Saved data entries

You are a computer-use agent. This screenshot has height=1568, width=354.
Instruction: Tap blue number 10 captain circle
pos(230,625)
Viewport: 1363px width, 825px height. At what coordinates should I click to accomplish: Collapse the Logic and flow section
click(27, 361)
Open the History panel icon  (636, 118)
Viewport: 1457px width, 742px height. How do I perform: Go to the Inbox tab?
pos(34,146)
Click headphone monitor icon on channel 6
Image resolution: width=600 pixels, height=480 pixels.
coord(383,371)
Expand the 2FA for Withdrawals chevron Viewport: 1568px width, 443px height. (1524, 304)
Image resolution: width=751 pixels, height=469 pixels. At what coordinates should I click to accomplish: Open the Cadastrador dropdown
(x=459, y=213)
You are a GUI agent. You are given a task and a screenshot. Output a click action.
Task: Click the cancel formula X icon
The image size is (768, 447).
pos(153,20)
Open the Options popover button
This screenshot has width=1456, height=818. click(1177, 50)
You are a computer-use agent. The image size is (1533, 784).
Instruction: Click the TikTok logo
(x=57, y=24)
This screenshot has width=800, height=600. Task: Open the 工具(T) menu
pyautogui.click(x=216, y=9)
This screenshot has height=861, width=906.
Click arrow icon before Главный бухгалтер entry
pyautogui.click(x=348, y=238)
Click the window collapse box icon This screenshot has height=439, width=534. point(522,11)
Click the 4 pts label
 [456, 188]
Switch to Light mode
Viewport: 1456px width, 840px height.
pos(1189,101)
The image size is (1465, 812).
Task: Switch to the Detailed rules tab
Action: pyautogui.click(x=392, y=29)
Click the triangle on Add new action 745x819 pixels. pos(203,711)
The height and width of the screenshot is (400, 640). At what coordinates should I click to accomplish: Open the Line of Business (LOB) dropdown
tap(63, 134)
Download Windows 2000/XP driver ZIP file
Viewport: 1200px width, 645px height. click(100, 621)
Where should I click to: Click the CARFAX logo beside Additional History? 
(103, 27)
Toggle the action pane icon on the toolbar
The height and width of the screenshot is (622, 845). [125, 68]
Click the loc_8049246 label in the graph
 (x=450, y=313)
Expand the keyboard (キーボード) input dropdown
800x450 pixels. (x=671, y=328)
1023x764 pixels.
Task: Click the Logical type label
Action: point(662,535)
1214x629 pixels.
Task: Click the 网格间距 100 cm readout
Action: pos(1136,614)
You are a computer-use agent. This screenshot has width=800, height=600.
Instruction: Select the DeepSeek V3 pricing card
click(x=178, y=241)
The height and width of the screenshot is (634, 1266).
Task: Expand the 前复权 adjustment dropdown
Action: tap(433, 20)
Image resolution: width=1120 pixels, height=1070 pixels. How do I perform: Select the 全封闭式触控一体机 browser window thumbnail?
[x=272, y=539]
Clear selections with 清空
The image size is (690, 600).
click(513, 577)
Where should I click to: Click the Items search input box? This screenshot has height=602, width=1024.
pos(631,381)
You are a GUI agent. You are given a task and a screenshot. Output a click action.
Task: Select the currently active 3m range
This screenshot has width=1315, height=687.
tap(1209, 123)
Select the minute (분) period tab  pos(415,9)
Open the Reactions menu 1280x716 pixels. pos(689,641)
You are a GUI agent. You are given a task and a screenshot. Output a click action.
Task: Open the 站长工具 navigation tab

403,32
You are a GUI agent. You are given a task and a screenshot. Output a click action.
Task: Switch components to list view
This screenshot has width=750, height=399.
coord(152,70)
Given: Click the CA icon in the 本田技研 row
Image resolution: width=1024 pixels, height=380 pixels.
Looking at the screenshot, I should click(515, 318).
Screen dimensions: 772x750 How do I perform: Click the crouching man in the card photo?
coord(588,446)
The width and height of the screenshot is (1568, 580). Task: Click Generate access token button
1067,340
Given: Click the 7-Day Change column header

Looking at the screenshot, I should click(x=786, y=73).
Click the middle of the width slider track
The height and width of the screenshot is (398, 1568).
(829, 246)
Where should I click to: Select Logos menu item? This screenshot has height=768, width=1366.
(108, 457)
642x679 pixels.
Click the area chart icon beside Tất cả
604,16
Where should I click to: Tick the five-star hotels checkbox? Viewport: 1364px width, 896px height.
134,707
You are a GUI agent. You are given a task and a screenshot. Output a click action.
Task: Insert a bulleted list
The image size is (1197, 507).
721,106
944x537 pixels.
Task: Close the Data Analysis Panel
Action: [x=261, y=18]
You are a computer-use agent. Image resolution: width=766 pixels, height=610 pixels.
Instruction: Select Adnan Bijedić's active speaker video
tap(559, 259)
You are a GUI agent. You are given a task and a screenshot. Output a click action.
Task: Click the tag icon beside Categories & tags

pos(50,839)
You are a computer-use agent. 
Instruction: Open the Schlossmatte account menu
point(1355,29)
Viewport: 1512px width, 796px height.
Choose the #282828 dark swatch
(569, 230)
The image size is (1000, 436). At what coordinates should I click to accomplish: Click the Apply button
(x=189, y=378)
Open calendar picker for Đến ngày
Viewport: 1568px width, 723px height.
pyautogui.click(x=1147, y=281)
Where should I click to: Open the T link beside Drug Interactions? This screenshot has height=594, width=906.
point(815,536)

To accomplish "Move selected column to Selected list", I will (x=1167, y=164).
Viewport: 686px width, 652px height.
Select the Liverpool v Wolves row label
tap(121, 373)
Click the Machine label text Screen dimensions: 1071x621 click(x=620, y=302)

▶ **Exercise**
For each line of the data that includes the word "list", return a copy of it.

▶ **Solution for this task**
Task: Switch components to list view
Task: Insert a bulleted list
To accomplish "Move selected column to Selected list", I will (x=1167, y=164).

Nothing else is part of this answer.